Over the past three years it has been an honor to watch the seed of a dream for a Jewish literary magazine on Columbia’s campus grow into this, now our fourth issue of Avanim. While working on the magazine, I of course have had to reflect on the perennial questions of the meaning and relevance of Jewish art, and I admit that in many regards the issues remain unresolved in my mind. Importantly, I am certain that our modest goals of allowing the question of “Why Jewish art?” to seep into the minds of students on campus, and of providing students with another forum to explore Jewish identity have been a success. And still, for myself, the relevance of Jewish art in an open secular space retains the same foggy weight, a glimmering substance that sometimes elevates in its drive to build culture, while at times complicates, and requires intervention to sidestep a descent into exclusivity. It has been awesome for me to have Avanim as a place to continue trying to work out the context for Jewish art--as a rock on which to rest my head and a rock to bang my head upon.

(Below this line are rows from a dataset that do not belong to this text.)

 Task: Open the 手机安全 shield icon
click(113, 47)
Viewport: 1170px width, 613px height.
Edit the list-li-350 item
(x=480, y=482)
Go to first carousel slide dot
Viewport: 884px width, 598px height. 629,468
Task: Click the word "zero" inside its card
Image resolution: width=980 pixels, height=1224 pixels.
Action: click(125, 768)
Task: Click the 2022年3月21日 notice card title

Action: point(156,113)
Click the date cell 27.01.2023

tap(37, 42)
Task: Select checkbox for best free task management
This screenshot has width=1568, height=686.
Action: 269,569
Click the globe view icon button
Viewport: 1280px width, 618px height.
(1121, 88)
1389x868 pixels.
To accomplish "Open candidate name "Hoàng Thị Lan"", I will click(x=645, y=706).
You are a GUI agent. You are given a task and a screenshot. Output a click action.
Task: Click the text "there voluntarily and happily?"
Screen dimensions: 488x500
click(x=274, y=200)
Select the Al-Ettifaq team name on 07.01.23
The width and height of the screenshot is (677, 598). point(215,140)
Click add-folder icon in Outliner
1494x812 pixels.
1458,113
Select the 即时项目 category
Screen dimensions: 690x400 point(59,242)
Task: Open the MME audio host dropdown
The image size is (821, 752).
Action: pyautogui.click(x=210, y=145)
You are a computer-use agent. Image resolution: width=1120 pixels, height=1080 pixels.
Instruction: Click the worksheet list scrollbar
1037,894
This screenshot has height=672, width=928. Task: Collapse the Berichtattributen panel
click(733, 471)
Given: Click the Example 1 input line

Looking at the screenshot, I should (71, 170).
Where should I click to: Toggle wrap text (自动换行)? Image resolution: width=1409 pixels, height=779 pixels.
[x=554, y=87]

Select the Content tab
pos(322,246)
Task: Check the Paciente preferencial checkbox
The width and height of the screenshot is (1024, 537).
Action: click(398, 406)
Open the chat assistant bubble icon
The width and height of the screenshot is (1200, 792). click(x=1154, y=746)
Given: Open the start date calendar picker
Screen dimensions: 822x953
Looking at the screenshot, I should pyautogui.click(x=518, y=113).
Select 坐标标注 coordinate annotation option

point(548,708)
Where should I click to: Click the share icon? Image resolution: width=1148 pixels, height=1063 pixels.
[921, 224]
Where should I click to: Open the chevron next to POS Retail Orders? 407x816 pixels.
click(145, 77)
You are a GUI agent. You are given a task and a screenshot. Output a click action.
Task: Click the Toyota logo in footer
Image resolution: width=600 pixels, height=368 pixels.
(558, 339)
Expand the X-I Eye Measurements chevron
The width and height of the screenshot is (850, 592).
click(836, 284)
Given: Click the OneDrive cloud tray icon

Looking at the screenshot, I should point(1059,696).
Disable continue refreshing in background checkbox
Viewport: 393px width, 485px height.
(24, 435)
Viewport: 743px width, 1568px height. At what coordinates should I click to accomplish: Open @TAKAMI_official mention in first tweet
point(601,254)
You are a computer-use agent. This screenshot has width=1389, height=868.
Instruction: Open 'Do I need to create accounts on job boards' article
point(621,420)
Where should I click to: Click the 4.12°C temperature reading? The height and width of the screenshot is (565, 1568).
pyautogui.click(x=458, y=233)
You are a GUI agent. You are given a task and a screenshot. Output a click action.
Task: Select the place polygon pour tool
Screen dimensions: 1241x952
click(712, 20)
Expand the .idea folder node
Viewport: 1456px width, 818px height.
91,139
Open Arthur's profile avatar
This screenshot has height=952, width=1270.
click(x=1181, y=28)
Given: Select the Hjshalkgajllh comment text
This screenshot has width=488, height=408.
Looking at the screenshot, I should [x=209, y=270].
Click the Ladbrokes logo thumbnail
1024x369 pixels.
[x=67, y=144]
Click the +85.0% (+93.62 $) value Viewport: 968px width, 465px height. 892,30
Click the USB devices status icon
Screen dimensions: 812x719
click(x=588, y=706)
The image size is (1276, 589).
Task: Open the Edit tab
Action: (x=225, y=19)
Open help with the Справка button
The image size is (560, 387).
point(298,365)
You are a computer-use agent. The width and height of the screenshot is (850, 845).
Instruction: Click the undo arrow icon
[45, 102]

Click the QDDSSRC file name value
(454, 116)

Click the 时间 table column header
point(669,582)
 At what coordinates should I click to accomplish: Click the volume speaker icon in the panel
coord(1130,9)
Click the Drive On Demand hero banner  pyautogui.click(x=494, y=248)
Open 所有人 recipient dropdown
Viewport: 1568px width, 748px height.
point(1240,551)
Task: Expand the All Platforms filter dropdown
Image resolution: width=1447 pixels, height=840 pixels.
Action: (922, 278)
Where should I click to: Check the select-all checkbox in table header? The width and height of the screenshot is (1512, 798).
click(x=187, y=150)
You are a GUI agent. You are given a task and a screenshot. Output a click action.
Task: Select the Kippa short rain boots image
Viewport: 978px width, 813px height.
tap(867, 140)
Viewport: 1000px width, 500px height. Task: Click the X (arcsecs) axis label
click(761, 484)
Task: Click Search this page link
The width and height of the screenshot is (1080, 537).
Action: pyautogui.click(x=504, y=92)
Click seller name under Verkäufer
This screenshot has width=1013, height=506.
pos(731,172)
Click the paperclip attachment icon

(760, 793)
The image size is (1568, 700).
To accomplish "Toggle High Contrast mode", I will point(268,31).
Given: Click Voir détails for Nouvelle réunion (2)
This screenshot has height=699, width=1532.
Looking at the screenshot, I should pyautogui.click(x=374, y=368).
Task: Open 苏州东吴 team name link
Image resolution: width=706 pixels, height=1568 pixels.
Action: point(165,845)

The sun has set on my time working at Avanim, and it has been a pleasure working with all the talented writers and artists, editors and layout people who have raised up this project. If you are interested in being one of these people for our future issues and getting involved in any way, whether by working to produce future issues or by contributing something you’ve been creating, please get in touch with us at [email protected]. I eagerly wait to see what great things Avanim will come up with in the future.

Best wishes,Aaron RotenbergEditor-in-Chief

Avanim, a project of the Columbia/Barnard Hillel, is a literary magazine committed to the expression of Jewish experience through the publication of creative writing and art. This is our fourth issue, and as we continue to expand this project, we encourage you to contact us with any feedback at [email protected].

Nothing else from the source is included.